Location
- Ramanputhoor Nagercoil, Tamil Nadu, 629004 India
- Coordinates: 8°10′06″N 77°25′21″E﻿ / ﻿8.168402°N 77.42261°E

Information
- Type: Government-aided school
- Motto: Latin: Magisque ad lucem vitae (Ever higher, to life through light)
- Religious affiliation: Catholicism
- Denomination: Jesuits
- Established: 1922; 104 years ago
- Founder: Carmelites of Quilon Diocese
- Principal: Fr. Mariya Bastin Durai, SJ
- Teaching staff: 67
- Grades: Sixth to twelve
- Gender: Boys
- Campus size: 20 hectares (50 acres)
- Website: www.carmelhsschool.in

= Carmel Higher Secondary School =

Carmel Higher Secondary School is a century-old private Catholic secondary school for boys, located at Carmel Nagar, Ramanputhoor, in Nagercoil, in the Kanyakumari District, in the state of Tamil Nadu, India.

The school was established in 1922 by Bishop Aloysius Benziger of the Diocese of Quilon and is now located on a 20 acre campus. The school came under the Diocese of Kottar after its bifurcation on 26 May 1930 and is presently entrusted to the Jesuits for administrative management.

The Diocese had its association with the Jesuits since 1540’s when the dedicated Spanish Missionary St. Francis Xavier (1506-1552), co-founder of the Society of Jesus set his foot on the soil of Kottar about 1500 years after the advent of St. Thomas in 52 A.D.

== History ==
The school was built by the Carmelite nuns in 1922 on a 20 acre land.
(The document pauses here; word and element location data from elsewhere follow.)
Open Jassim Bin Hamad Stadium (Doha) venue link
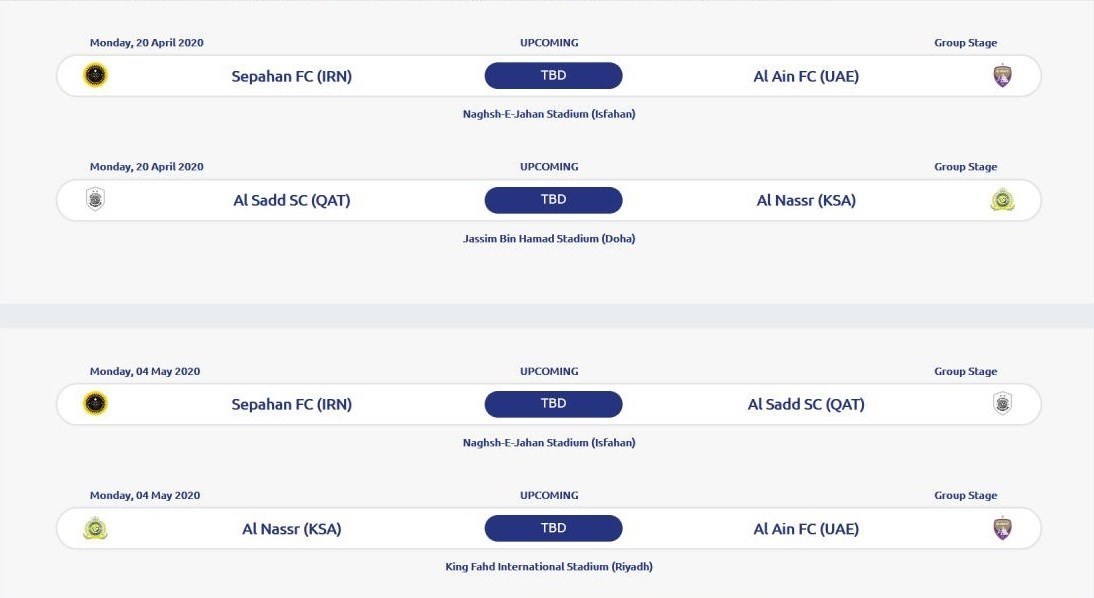1094x598 pixels. 549,239
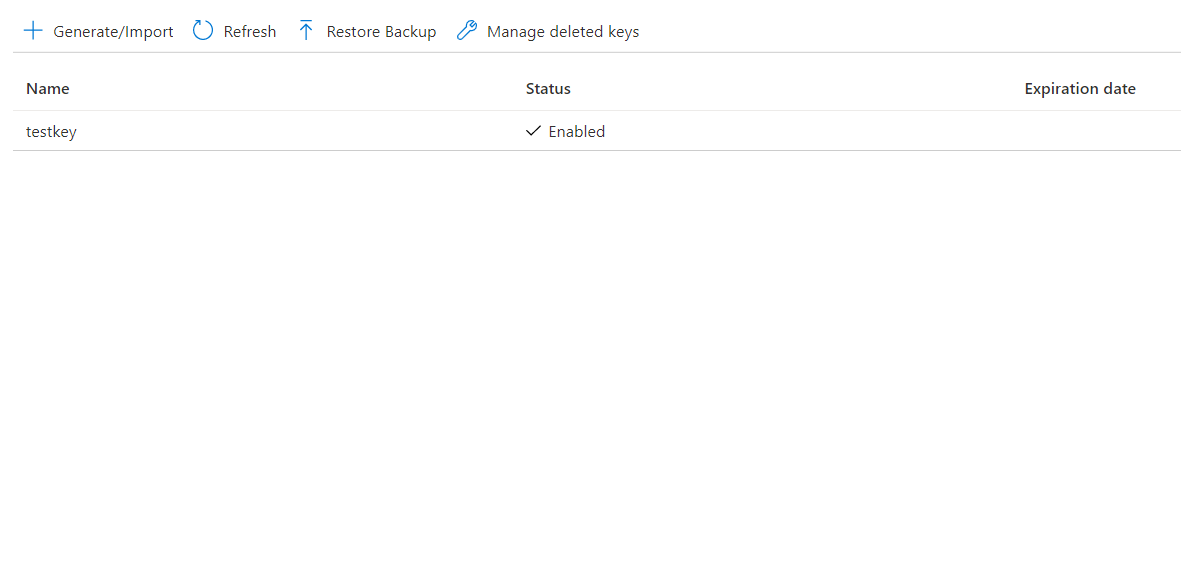Image resolution: width=1181 pixels, height=561 pixels.
Task: Click empty toolbar space after Manage deleted keys
Action: [900, 32]
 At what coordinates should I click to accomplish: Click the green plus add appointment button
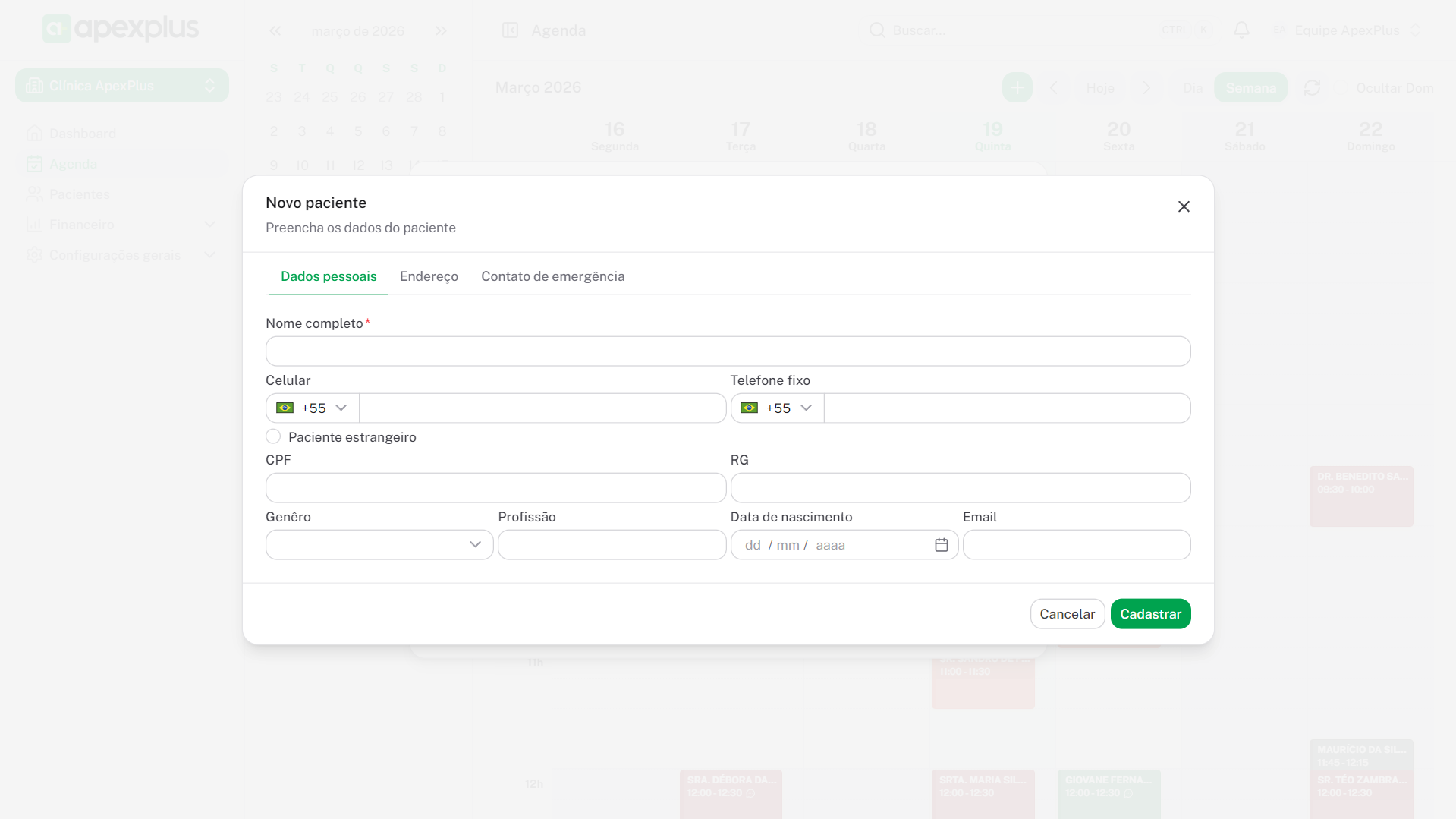1017,88
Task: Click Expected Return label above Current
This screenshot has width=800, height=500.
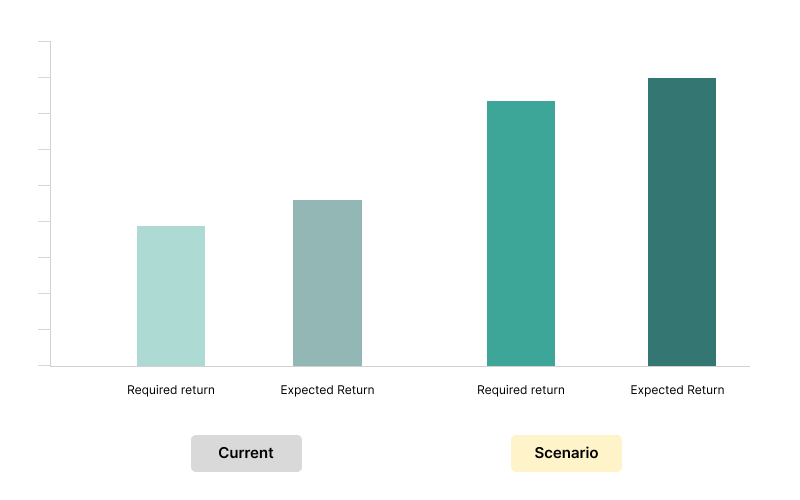Action: tap(327, 390)
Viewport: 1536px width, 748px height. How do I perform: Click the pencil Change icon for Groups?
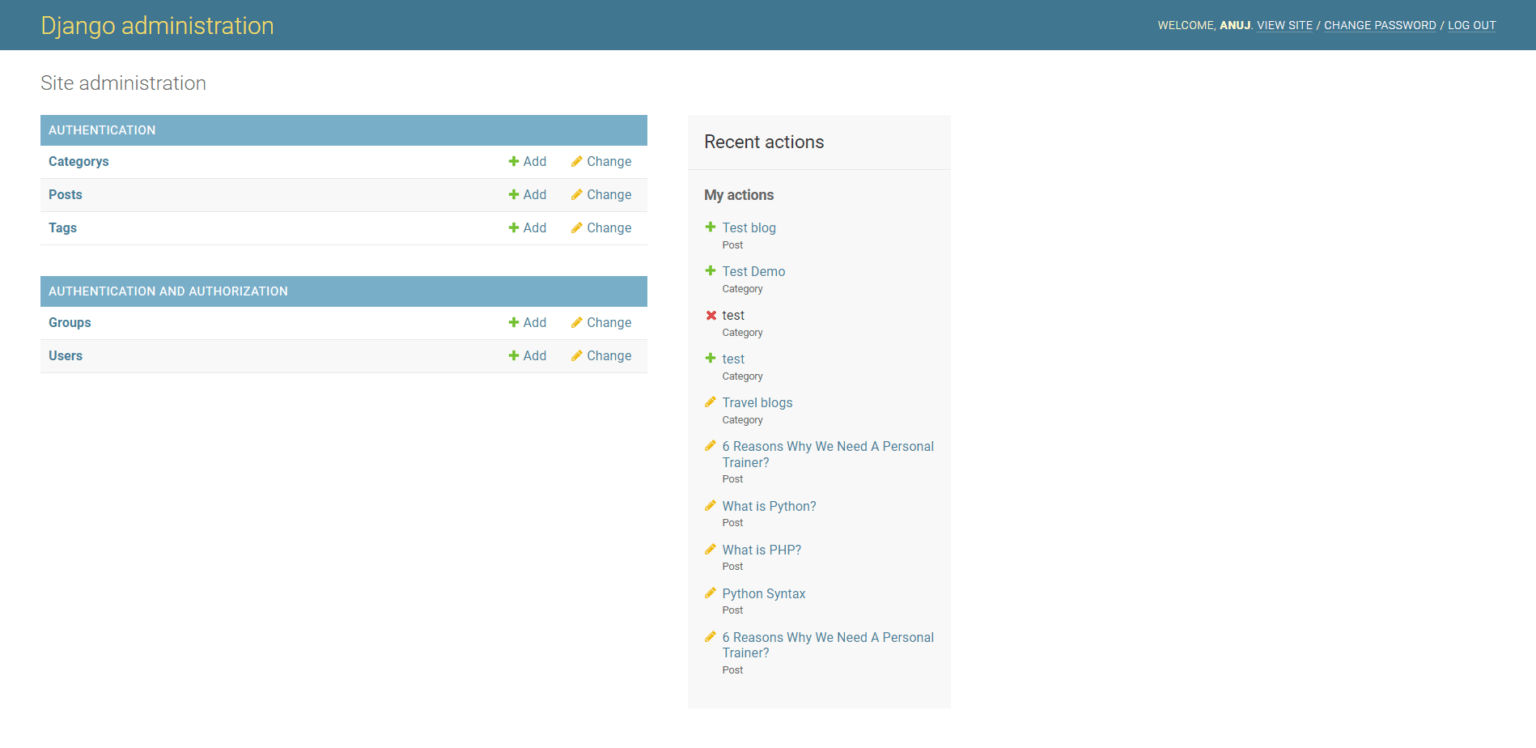pyautogui.click(x=578, y=322)
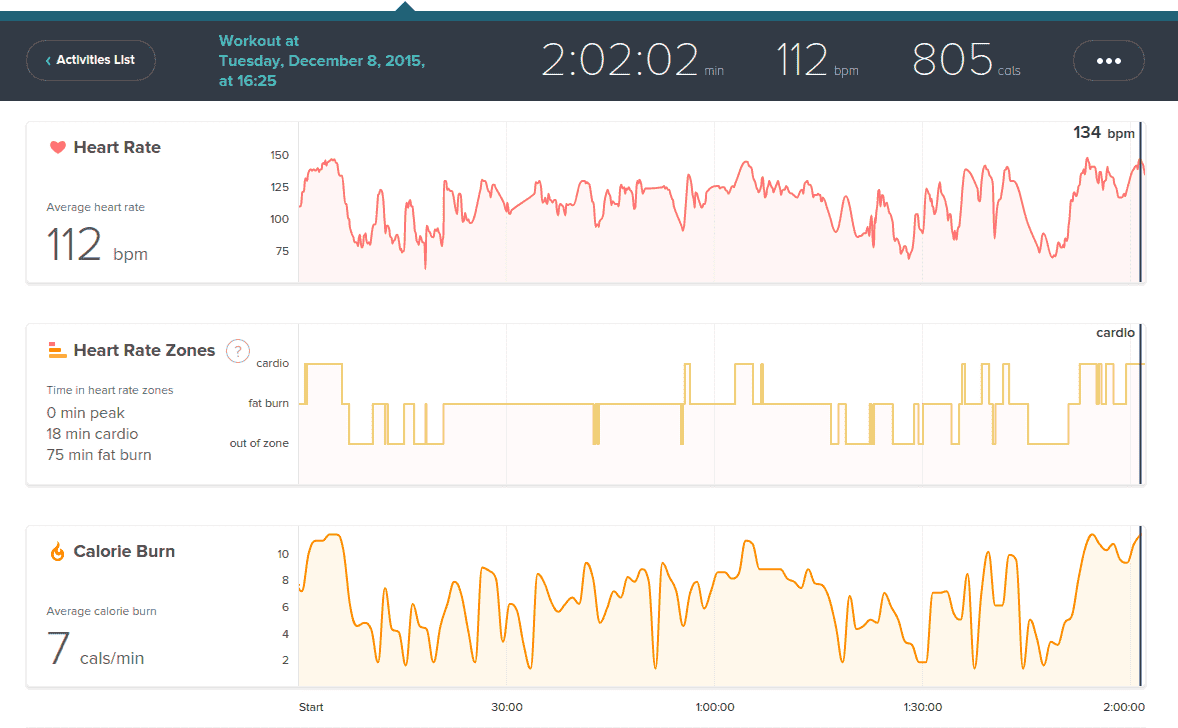Click the workout date title text
Image resolution: width=1178 pixels, height=728 pixels.
click(321, 61)
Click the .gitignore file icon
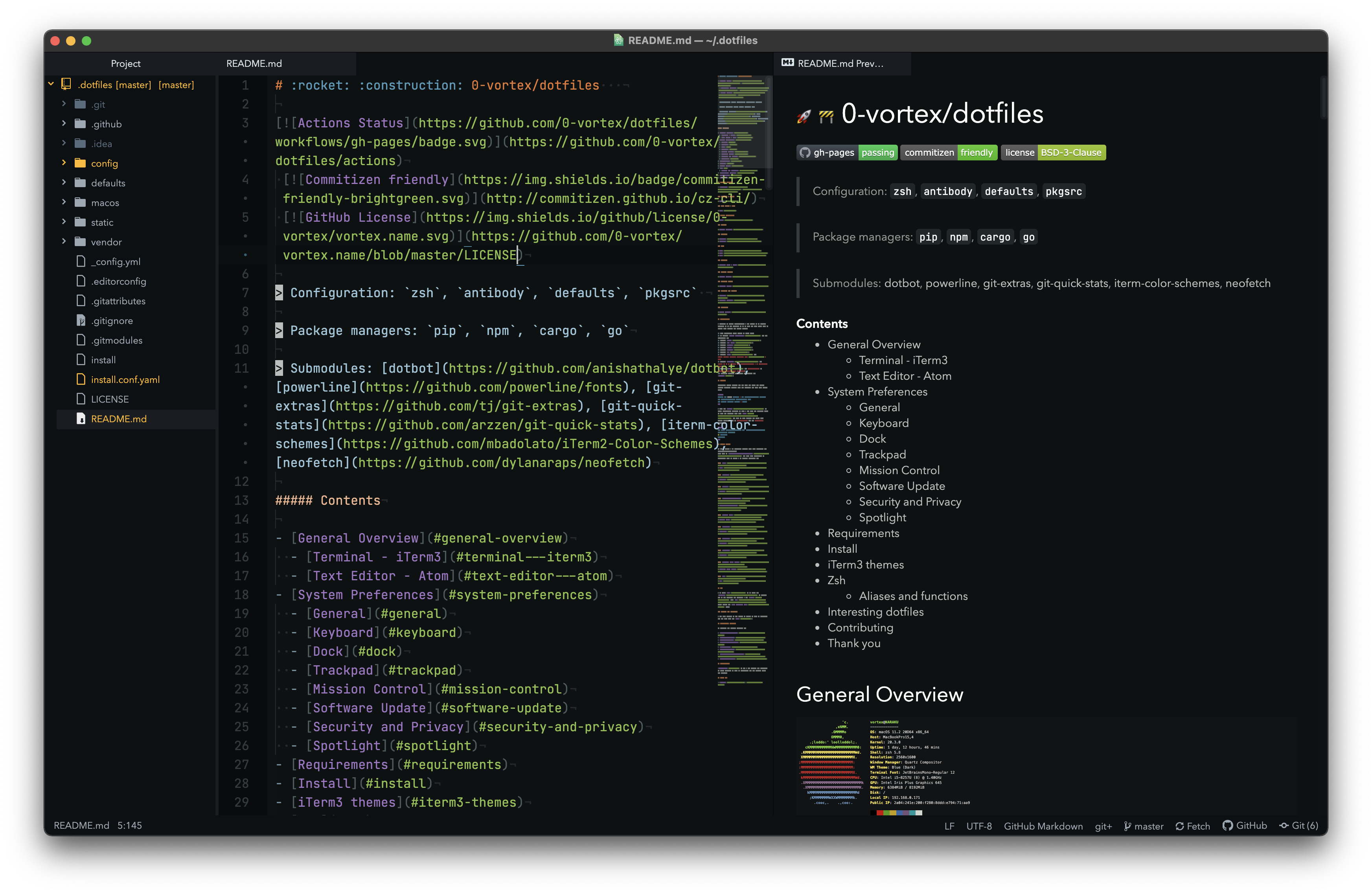Screen dimensions: 1372x894 coord(81,320)
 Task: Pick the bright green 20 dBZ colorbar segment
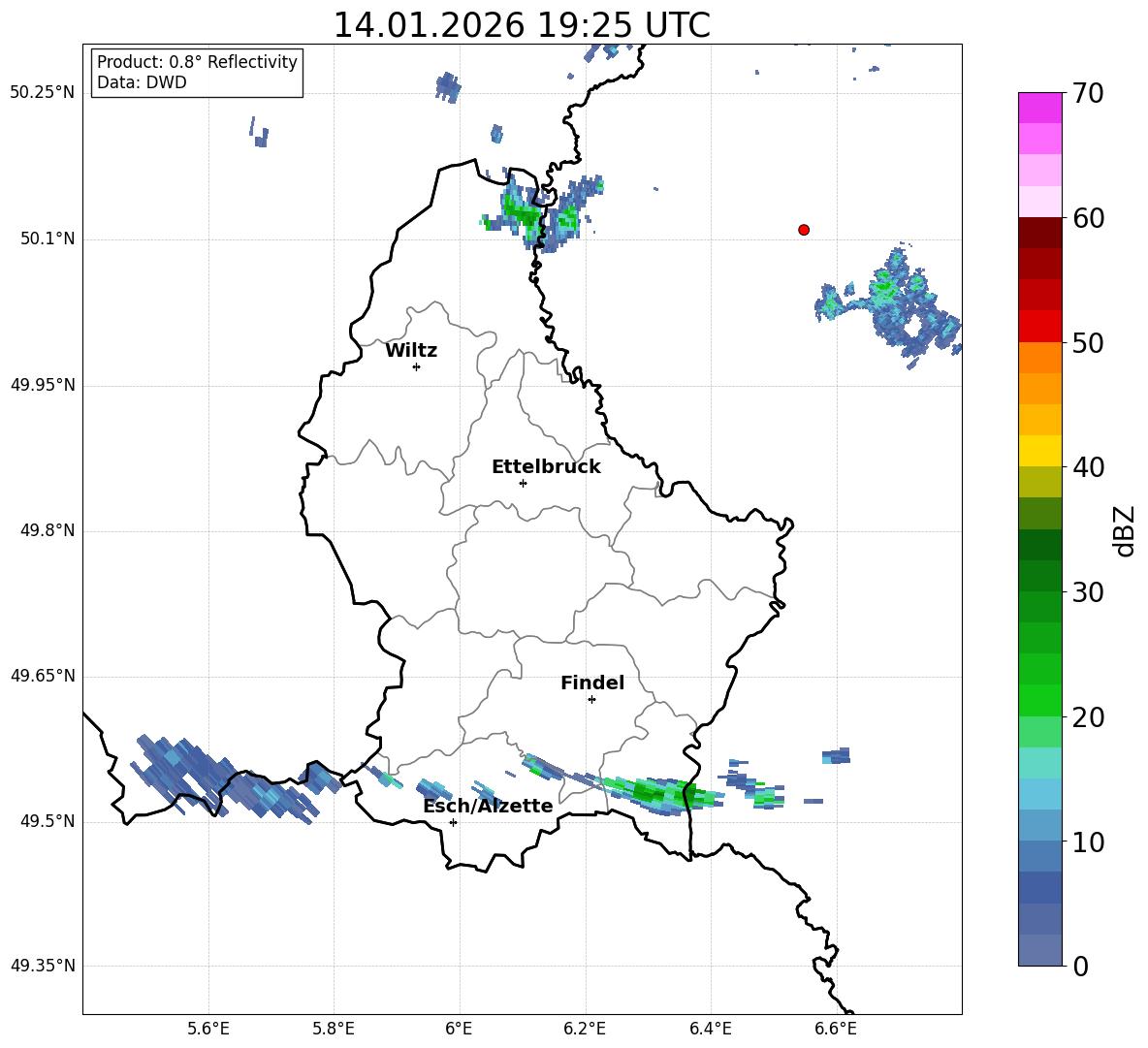[1040, 700]
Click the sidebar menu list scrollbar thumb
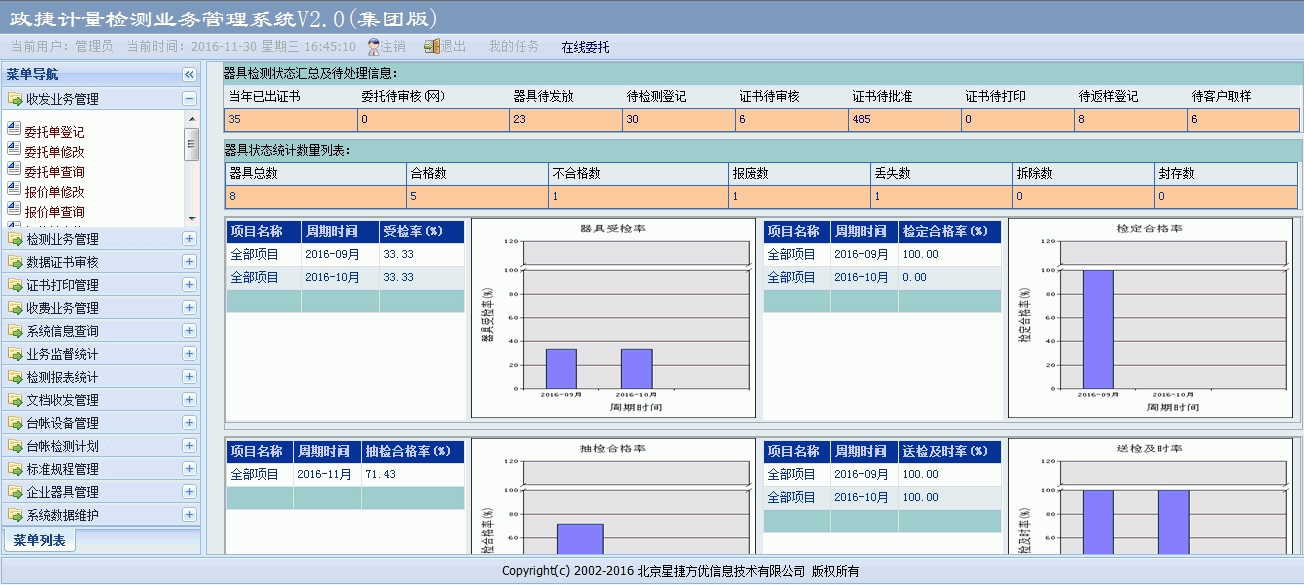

The nuns constructed a 300 ft long single block of building at Ramanputhur, in the vicinity of Nagercoil Town and started the school.

The Carmel Higher Secondary School was established there with the help of the Carmelites by Bishop Aloysius Benziger of Quilon Diocese as an English-medium middle school in 1922. The building was solemnly blessed by Fr. Lucas, OCD, the Prior General of the Carmelites. It began with the preparatory class and first form under the management of Bernard Gonsalvez, and with Antony Pereira, B.A., as the first headmaster. In 1925 they were succeeded by Paul and Martin Fernandez. By then it was a full Middle School with 120 students and 6 teachers, of whom 40 were boarders.

Aloysious Benzigar, OCD, the Catholic Bishop of Quilon, undertook to open an English school together with boarding quarters for the use of Catholics of the southern and Tamil-speaking portion of the diocese. Benziger was a Swiss-born Carmelite of the Belgian province who spent 1905 to 1931 at Carmel Hill, Trivandrum. He determined in 1919 to refound a Carmelite community in Goa during the third centenary of their martyrdom, in 1938.

After the Diocese of Kottar was formed, in 1936 the first Bishop of Kottar, Lawrence Pereira, enlarged the school to the status of a high school. According to the regulations of the Directorate of School Education, the school was given permanent recognition as per the regulation No 1952/Z117 of 04-12-1934.

The appointment of Bishop Roche Agniswamy S.J, a Jesuit, in 1939 as Bishop of the Diocese was another occasion that strengthened the ties of the Diocese with the Jesuits.

From 1936 to 1946 the Brothers of Charity from England managed the school. From 1947 to 1950 the Salesians of Don Bosco took over but returned it to the Diocese of Kottar in 1950. From June 1959 Jesuits from Madurai province took charge and added the Higher Secondary School division. From June 1986 to June 1994 it reverted to the Salesians of Don Bosco. The Jesuits from Madurai Province returned in July 1994 and have managed the school since.

Today there is a statue of Jesus Christ in the entrance of the school, where the inauguration of the school was held. There was once a building, demolished to construct Machado Lab in 2000, situated in front of today’s canteen. It was the first ever building of Carmel Higher Secondary School, Nagercoil.

Economically disadvantaged students receive assistance through the waiving of school fees, a morning meal scheme, and various works of charity in collaboration with the Carmel Alumni Association.

== Activities ==
Activities and organizations include National Cadet Corps, National Service Scheme, Scouts, Junior Red Cross, GSP (Government Services Project), Carmel Science club and LASAC. Videos provide a look at the campus and activities.

Troop No 501, NCC Army wing, was started in 1999 by Carmel's headmaster A. Maria Sigamony. A troop of 100 cadets was initiated by M. Arul Rajan as the caretaker. Cadets participate in the Republic Day March Past at Rajpath, New Delhi, and attend a variety of camps. Several have received scholarships.